▶ Given problem 1
In the mailing list thread on the PPC KVM paravirtual interface, why is calling an invalid instruction always a bad idea?
▶ Given problem 2
Please copy word for word the passage of the mailing list thread on the PPC KVM paravirtual interface, starting at "Am 27.06.2010 um" and ending at "like this :).".

Am 27.06.2010 um 10:14 schrieb Avi Kivity <avi@xxxxxxxxxx>:
On 06/26/2010 02:25 AM, Alexander Graf wrote:
We just introduced a new PV interface that screams for
documentation. So here
it is - a shiny new and awesome text file describing the internal
works of
the PPC KVM paravirtual interface.
Good, that lets people who have no idea what they're talking about
participate in the review.
Heh, I knew you'd like this :).
+
+PPC hypercalls
+==============
+
+The only viable ways to reliably get from guest context to host
context are:
+
+ 1) Call an invalid instruction
+ 2) Call the "sc" instruction with a parameter to "sc"
+ 3) Call the "sc" instruction with parameters in GPRs
+
+Method 1 is always a bad idea. Invalid instructions can be
replaced later on
+by valid instructions, rendering the interface broken.

▶ Data lines
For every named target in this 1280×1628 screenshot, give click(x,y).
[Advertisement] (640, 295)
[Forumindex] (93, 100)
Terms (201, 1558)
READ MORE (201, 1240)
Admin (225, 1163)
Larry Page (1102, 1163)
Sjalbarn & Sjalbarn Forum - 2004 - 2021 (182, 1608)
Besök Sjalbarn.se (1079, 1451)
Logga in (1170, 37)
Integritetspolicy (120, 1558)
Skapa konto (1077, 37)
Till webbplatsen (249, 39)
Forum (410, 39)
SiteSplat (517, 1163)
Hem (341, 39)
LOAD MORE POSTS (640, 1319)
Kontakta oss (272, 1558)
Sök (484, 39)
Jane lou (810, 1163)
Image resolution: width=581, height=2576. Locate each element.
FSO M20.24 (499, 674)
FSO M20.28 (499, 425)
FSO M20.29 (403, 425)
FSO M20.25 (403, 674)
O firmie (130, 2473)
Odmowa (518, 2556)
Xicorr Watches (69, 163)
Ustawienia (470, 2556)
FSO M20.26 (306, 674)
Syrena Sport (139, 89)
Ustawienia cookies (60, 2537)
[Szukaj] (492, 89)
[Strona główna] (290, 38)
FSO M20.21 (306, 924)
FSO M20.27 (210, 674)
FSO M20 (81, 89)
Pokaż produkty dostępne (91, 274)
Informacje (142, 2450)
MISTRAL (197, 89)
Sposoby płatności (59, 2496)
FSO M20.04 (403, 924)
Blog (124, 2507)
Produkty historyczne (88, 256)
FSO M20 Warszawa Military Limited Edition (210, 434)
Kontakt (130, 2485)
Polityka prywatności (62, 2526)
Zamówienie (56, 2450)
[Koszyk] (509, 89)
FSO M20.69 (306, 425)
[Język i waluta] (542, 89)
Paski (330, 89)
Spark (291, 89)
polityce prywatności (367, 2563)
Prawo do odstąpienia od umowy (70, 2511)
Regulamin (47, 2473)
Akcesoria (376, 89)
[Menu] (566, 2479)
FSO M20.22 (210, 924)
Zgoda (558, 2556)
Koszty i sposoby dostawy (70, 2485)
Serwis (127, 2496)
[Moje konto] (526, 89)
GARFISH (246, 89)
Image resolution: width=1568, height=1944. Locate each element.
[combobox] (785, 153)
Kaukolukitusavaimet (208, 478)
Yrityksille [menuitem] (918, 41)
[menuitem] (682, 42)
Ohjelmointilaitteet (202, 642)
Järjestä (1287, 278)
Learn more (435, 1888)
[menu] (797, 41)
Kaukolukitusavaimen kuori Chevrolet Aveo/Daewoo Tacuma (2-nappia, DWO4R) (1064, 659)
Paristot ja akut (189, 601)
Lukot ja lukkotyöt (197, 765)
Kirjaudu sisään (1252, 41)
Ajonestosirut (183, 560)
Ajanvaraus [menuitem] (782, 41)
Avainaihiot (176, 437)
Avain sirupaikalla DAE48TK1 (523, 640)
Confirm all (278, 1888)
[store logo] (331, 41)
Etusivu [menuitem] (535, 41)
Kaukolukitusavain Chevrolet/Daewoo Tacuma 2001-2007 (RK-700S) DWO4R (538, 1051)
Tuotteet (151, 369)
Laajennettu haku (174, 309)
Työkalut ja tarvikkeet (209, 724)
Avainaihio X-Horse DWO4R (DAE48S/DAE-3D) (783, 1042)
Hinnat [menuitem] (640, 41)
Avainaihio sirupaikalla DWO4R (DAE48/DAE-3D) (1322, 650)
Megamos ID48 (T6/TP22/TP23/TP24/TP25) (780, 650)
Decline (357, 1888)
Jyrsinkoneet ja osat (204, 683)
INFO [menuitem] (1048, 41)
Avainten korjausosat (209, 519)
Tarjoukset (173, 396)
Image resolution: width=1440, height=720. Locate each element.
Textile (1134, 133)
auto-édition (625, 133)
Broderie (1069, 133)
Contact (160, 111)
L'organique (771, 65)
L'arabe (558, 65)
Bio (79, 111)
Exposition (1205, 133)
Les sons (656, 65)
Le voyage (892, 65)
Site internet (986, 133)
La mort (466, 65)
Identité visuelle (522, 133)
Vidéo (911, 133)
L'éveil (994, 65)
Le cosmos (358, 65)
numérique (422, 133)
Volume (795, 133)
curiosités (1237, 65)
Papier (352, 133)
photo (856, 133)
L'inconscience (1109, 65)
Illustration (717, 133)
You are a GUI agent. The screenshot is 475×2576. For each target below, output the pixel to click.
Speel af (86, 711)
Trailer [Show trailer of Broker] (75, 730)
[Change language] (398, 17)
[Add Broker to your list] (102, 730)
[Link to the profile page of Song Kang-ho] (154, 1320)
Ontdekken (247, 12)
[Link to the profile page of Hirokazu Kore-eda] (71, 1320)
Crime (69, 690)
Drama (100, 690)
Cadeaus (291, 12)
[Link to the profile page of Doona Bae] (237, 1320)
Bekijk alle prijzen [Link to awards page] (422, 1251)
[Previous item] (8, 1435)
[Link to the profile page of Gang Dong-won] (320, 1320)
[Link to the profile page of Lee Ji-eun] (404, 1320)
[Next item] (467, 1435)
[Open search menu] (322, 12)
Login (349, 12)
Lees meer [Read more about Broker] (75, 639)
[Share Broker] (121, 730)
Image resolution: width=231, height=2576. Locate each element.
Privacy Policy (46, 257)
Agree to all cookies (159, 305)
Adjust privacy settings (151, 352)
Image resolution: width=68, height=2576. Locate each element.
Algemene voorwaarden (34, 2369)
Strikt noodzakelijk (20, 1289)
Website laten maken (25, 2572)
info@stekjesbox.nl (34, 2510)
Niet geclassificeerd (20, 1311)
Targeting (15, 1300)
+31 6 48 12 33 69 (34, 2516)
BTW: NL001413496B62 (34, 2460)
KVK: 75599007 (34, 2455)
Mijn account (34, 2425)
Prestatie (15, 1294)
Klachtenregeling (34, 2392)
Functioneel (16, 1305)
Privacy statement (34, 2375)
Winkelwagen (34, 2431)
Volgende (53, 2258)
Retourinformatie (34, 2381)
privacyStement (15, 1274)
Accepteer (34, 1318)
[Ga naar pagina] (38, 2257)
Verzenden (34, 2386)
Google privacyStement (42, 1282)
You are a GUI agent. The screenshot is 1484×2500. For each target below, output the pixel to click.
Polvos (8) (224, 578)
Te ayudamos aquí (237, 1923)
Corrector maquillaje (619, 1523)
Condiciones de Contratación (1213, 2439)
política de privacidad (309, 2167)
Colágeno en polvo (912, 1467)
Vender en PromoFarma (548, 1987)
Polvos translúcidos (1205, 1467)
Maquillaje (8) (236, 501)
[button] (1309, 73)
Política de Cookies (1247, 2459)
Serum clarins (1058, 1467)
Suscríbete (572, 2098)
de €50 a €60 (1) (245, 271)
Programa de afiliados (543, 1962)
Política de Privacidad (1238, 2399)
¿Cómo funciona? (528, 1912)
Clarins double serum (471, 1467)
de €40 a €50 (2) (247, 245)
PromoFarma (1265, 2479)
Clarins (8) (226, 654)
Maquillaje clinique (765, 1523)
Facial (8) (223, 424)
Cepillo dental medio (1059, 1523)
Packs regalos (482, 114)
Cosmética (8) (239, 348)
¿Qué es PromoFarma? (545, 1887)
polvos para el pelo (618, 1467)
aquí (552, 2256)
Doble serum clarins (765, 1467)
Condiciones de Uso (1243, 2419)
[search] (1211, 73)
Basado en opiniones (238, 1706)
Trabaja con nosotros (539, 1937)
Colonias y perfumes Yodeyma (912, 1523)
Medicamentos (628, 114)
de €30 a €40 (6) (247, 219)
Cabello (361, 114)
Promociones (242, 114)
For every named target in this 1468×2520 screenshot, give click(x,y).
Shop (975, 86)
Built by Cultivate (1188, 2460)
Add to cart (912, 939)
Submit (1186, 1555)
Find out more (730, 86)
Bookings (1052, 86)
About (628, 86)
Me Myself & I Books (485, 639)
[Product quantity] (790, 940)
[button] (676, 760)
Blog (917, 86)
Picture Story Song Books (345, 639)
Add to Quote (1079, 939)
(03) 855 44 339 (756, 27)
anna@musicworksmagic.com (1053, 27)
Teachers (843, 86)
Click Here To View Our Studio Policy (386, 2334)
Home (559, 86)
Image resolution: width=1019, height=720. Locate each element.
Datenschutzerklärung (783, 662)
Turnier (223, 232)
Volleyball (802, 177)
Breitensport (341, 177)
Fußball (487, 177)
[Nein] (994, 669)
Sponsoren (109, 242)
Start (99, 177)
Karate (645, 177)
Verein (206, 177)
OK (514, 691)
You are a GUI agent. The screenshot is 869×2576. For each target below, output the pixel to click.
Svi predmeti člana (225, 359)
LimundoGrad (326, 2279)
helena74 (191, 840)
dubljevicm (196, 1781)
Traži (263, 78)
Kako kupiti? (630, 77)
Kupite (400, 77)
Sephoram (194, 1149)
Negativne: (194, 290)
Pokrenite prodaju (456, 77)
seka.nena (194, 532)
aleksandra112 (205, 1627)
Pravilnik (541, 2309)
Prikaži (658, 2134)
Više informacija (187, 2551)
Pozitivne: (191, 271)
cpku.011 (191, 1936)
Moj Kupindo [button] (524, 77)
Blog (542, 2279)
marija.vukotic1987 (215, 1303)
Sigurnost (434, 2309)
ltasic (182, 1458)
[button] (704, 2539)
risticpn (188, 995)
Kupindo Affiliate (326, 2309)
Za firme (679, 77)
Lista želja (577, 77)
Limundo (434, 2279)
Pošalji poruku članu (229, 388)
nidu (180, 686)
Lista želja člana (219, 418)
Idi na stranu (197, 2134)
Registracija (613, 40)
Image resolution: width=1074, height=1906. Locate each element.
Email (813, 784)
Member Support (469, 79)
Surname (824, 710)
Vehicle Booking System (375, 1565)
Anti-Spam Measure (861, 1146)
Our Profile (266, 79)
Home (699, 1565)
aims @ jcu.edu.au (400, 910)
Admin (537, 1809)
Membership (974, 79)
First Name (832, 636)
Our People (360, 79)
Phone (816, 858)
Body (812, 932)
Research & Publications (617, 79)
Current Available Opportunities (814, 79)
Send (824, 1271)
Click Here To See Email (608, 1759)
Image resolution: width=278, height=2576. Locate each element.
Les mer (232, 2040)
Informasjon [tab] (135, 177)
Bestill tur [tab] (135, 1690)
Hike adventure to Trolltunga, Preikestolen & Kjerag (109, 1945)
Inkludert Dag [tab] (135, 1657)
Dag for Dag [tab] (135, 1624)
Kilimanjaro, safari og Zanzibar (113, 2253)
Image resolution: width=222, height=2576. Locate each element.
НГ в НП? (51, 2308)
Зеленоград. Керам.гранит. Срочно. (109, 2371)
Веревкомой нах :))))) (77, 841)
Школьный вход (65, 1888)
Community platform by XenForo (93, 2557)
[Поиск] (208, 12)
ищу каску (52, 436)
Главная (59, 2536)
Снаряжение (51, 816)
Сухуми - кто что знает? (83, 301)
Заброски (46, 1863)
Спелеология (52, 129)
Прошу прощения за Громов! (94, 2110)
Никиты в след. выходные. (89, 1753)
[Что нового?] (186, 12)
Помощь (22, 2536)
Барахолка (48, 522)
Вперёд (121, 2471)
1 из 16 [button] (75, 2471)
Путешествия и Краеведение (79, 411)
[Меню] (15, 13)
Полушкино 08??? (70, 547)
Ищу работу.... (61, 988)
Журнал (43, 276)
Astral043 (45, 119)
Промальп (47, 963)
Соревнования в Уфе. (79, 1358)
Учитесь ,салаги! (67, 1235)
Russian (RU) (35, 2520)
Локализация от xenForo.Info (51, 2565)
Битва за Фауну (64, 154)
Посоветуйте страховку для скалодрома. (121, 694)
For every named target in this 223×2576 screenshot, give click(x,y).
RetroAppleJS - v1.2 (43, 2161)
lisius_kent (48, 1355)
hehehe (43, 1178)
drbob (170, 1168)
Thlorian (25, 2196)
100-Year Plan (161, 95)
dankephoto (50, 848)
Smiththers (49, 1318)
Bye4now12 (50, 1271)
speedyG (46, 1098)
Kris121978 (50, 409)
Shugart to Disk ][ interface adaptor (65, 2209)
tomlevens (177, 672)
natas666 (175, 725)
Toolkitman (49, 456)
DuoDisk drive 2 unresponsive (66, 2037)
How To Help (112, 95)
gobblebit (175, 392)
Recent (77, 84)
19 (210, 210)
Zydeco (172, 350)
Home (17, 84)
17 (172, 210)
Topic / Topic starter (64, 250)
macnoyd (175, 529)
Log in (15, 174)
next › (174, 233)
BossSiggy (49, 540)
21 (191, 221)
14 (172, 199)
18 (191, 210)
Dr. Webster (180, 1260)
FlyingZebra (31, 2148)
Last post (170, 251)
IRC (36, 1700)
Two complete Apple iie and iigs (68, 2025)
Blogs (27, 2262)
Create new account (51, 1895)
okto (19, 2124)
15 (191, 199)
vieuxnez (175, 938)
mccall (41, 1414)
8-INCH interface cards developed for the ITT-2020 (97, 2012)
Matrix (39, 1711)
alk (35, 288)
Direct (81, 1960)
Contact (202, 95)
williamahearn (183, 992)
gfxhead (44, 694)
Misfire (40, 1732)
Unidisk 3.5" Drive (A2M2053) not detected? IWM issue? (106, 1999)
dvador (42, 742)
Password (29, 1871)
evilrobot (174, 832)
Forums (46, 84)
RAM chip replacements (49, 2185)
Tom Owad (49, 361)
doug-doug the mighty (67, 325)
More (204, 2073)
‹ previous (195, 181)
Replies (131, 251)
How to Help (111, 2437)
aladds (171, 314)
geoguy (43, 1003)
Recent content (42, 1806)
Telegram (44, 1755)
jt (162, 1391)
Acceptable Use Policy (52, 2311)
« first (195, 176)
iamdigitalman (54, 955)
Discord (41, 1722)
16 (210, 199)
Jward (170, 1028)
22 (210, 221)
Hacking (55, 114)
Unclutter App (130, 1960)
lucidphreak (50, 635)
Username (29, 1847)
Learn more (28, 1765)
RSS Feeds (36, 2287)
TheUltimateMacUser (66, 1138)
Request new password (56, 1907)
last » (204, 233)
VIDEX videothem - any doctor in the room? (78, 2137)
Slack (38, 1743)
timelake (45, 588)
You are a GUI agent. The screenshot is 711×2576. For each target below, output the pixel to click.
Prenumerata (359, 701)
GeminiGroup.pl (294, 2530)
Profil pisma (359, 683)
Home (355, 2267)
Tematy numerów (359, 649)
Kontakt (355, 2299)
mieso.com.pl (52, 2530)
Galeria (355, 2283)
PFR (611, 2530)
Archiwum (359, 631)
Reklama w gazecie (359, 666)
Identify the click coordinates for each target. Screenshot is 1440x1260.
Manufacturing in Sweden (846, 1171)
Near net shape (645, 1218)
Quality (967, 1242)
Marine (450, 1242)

▶ Expected output 1
Invalid instructions can be replaced later on by valid instructions, which would break the interface.

▶ Expected output 2
Am 27.06.2010 um 10:14 schrieb Avi Kivity <avi@xxxxxxxxxx>:
On 06/26/2010 02:25 AM, Alexander Graf wrote:
We just introduced a new PV interface that screams for
documentation. So here
it is - a shiny new and awesome text file describing the internal
works of
the PPC KVM paravirtual interface.
Good, that lets people who have no idea what they're talking about
participate in the review.
Heh, I knew you'd like this :).